What a long, long journey feeding this girl has been for me. From exclusively pumping, to getting her to nurse, to now — a depleting supply and a broken heart.
The expectations we as mothers place upon ourselves are ridiculous. It’s not fair. I’ve always loved the idea of breastfeeding, and all throughout my pregnancy, I read every book on nursing that I could get my hands on. I created this expectation for myself, my body, and my baby. Not once did I think I would struggle — yeah, it would be tough for awhile, but then I would be one of those graceful women nursing in a field of wildflowers and it would be beautiful and perfect.
Then, my girl decided to come four weeks early, and after 11 days in the NICU, she wouldn’t latch. After two and a half months of exclusively pumping (you pumping mamas are HEROES), she latched! And now, seven months in, my supply is gone. Just... gone.

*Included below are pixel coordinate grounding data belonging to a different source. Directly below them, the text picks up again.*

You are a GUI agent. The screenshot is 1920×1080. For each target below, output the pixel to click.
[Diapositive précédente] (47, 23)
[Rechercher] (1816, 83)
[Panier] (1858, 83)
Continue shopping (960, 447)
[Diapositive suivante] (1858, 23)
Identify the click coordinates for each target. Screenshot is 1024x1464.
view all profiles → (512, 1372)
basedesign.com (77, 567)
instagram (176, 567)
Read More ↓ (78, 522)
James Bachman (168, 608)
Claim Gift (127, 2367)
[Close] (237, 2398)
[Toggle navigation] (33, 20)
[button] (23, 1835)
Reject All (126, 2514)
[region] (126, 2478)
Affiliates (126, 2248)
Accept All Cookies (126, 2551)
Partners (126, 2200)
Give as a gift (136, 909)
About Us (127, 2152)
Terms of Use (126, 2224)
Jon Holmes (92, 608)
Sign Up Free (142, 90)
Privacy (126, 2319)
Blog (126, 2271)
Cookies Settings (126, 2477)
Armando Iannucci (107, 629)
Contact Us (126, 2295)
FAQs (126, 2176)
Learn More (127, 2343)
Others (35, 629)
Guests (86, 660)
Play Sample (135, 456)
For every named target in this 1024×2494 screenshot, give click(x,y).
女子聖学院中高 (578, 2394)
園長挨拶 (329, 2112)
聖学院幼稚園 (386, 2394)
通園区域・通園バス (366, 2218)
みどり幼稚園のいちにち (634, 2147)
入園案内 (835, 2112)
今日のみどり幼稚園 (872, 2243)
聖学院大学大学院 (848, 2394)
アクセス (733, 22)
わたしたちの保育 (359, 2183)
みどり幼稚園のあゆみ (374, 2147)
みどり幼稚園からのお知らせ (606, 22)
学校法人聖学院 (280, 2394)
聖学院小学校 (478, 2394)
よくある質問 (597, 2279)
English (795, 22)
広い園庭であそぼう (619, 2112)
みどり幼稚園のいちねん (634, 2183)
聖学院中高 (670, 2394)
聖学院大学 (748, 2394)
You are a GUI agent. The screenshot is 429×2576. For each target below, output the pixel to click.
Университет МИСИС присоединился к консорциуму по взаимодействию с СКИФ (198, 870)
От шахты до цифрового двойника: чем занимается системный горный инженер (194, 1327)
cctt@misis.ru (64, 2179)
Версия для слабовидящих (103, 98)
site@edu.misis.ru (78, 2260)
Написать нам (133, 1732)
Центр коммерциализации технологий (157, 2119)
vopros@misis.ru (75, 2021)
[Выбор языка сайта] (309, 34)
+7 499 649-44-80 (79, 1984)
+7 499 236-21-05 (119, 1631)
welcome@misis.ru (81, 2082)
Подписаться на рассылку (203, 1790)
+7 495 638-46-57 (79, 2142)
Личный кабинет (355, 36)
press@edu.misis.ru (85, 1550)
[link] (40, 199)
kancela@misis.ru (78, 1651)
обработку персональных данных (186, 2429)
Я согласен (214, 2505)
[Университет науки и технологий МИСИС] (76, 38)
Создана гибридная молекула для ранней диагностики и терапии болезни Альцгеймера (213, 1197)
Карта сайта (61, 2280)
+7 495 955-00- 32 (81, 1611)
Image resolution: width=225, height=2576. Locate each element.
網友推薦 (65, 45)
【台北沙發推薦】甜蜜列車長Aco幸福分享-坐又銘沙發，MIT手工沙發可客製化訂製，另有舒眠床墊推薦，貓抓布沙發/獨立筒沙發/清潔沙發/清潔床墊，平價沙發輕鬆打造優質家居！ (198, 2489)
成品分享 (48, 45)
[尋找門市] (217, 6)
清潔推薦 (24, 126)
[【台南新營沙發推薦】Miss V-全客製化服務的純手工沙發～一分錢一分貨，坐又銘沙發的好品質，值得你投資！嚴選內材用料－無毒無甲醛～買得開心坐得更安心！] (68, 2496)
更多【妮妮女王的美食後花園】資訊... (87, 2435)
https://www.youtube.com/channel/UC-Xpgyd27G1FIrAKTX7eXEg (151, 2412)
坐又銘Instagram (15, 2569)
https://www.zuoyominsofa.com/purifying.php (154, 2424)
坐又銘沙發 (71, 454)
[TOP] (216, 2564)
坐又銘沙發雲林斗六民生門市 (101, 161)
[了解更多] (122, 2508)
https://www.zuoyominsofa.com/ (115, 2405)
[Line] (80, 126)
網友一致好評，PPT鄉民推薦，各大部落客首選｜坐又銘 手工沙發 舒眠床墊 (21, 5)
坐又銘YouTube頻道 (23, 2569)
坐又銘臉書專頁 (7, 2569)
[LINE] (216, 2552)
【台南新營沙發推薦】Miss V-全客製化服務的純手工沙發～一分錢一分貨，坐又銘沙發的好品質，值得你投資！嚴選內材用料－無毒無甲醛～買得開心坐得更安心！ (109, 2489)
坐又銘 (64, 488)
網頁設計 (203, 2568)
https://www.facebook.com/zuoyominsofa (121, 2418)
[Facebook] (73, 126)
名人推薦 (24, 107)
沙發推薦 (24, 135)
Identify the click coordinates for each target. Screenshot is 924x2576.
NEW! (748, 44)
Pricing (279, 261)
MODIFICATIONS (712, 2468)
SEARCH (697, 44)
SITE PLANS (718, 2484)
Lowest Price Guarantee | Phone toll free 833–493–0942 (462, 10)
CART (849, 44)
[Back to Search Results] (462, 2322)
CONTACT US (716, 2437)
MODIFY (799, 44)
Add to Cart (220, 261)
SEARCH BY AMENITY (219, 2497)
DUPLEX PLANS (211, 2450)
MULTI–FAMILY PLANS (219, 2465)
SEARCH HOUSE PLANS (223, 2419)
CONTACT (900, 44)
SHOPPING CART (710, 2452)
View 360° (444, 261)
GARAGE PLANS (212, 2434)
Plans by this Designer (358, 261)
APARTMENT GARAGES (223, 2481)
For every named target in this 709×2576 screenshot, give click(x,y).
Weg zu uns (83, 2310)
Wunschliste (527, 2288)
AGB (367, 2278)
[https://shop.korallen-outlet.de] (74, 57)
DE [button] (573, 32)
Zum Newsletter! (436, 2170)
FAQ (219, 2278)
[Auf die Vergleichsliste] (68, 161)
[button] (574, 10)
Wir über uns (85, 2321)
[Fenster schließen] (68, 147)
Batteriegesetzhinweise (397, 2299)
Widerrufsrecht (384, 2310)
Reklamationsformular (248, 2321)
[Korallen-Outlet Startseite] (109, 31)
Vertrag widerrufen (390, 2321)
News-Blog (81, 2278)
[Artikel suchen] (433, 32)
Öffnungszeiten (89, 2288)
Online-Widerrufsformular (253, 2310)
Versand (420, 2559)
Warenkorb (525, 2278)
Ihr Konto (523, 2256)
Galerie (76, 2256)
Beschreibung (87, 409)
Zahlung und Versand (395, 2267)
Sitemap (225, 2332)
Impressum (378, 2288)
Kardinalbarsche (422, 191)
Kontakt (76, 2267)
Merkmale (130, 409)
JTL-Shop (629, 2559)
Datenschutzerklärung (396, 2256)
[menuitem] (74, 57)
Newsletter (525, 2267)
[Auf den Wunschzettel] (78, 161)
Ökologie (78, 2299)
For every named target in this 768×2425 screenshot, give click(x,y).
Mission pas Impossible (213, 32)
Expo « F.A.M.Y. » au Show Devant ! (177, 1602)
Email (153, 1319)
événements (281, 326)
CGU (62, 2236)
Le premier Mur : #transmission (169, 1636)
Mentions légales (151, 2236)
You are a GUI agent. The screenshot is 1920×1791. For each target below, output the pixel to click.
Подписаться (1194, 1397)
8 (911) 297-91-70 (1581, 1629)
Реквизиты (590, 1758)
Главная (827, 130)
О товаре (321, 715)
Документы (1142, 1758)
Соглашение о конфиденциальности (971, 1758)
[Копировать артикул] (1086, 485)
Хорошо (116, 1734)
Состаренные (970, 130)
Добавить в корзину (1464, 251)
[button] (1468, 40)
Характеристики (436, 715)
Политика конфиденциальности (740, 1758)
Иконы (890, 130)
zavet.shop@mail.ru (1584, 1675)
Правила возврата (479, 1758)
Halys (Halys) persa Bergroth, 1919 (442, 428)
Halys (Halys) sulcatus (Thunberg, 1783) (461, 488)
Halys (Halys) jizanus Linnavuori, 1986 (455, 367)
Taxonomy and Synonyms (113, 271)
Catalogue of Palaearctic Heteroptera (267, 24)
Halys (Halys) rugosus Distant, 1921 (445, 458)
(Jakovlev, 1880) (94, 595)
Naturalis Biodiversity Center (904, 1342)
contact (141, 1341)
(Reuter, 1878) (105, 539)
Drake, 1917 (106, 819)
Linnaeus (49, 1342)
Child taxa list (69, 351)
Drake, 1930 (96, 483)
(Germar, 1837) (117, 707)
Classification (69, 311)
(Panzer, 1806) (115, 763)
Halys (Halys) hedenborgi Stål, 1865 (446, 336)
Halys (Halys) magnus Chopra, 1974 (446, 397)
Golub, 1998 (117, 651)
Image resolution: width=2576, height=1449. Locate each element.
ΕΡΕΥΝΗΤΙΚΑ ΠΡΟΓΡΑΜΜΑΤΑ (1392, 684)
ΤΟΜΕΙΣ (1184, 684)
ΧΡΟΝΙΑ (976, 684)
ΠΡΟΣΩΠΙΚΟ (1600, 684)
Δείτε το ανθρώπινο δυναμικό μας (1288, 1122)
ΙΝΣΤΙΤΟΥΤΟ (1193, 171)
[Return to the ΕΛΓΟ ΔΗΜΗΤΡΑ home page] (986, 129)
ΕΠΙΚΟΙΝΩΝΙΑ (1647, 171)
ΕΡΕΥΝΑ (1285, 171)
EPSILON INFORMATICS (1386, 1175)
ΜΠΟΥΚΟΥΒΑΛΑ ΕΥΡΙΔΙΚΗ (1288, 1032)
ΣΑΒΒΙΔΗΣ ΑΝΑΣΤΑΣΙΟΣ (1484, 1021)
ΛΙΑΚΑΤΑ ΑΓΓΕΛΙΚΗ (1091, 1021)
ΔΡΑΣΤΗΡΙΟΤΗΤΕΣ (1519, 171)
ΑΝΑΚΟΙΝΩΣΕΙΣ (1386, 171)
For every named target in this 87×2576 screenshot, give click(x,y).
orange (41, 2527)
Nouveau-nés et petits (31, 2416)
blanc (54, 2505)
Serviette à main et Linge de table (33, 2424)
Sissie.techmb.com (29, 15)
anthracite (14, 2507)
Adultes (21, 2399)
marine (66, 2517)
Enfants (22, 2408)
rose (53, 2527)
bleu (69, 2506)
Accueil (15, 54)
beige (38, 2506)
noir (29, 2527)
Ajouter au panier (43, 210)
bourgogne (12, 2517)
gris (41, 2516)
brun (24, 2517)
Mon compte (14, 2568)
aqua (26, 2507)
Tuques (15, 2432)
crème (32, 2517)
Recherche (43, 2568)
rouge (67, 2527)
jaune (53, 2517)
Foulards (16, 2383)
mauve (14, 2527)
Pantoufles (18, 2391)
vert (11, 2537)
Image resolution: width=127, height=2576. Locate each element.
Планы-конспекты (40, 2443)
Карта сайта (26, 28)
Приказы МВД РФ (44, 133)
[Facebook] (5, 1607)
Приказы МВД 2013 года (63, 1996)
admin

I’ve read all the articles and tips (and eaten so much oatmeal I’m pretty sure I’m a Quaker now) and yet, still nothing.
Over the past few weeks, I’ve felt like a failure - not only as a mother, but as a woman.
I’ve prayed - prayed hard - that my body would produce enough for her, and God answered by simply giving me peace. Complete and utter peace.
My worth as a mom and as a woman is not found on my body and what it can do, but it’s found in Him alone. So, Mama, whether you exclusively nurse, or pump, or formula feed, or a combination of any of the above, hear me: you are one heck of a mom. And woman. Your baby is getting fed. Your baby is thriving, growing, becoming themselves, and it’s beautiful. Every stinking ounce of any of it. Remember that.